According to Fonseca43, a foreskin fibroblast line expresses all elements of the endocannabinoid system, as well as the receptor TRPV1; nevertheless, no LDH release was observed.
In addition, according to Lim46, CBD provokes an endoplasmic reticulum (ER) stress response, with changes in its morphology and the initiation of RNA-dependent protein kinase-like ER kinase activity, and induces downstream activation of the pro-apoptotic IRE1/ASK1/c-Jun N-terminal kinase pathway, leading to hepatic HSC cell death. In 2003, Li et al.47 reported that PPARγ ligands (such as CBD) can induce apoptosis and inhibit the proliferation of HepG2 cells.
Activity in the presence of free-radicals
The concentrations of CBD, CBDV and Trolox able to reduce the initial absorbance of ABTS or DPPH radicals by 50% are reported in Table 2. CBD and CBDV showed similar EC50 values, on the order of hundreds of μmol/L and thousands of μmol/L, respectively, for scavenging ABTS and DPPH radicals. No statistically significant differences were found when comparing the solvent control to the negative control.

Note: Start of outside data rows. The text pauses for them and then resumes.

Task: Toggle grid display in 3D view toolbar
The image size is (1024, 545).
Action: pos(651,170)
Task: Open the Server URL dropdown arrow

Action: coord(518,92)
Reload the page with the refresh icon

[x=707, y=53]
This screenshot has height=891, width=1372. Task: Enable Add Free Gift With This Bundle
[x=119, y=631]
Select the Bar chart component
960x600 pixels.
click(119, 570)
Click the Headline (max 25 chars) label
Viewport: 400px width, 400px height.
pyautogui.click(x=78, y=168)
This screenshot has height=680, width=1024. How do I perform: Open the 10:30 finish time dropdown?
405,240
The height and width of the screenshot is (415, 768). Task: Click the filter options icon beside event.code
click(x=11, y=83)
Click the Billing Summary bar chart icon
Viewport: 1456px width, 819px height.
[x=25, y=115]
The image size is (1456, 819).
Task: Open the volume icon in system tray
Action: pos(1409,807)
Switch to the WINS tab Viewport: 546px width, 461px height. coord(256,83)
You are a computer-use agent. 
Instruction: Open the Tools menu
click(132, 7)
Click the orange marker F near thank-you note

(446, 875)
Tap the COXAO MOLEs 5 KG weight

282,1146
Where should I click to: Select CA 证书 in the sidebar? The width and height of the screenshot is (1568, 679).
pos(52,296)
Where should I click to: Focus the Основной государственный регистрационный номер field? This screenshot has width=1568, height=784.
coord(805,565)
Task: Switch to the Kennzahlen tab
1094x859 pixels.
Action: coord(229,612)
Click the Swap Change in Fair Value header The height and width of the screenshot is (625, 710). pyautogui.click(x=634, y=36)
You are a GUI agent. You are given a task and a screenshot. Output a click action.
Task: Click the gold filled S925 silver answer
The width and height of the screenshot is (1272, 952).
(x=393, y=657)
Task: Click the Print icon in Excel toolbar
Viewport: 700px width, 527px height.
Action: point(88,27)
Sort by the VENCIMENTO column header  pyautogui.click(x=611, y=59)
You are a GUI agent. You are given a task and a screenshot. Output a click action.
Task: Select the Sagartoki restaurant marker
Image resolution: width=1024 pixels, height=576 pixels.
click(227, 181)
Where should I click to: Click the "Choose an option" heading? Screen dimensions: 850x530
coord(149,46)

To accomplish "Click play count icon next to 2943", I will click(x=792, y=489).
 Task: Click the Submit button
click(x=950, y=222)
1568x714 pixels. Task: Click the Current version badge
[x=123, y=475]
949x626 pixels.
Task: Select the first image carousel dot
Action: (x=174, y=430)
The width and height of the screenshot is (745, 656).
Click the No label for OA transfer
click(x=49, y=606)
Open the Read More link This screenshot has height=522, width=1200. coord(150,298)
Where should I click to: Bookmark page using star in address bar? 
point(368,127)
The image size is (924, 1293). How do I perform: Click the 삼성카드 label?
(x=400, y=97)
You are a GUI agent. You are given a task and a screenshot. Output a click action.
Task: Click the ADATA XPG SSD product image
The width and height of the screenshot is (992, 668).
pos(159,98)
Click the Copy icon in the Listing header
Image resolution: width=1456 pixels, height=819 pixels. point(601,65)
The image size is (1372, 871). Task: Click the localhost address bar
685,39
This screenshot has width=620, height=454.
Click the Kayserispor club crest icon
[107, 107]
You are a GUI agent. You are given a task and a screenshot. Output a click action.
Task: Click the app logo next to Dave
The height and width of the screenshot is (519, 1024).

Our results are partially consistent with findings observed by Kitamura et al.48, who performed ABTS and DPPH assays on CBD oil samples and obtained EC50 values ranging from 67 to 138 µM in the ABTS assay and from 522 to 1075 µM in the DPPH assay, concentrations reaching the same order of magnitude as that reported for the concentrations obtained in the present study. Interestingly, in line with the results of Floegel and colleagues49, the antioxidant capacity detected by ABTS assay was significantly higher for phytoderivatives than that detected by DPPH assay, as reported in Fig. 5.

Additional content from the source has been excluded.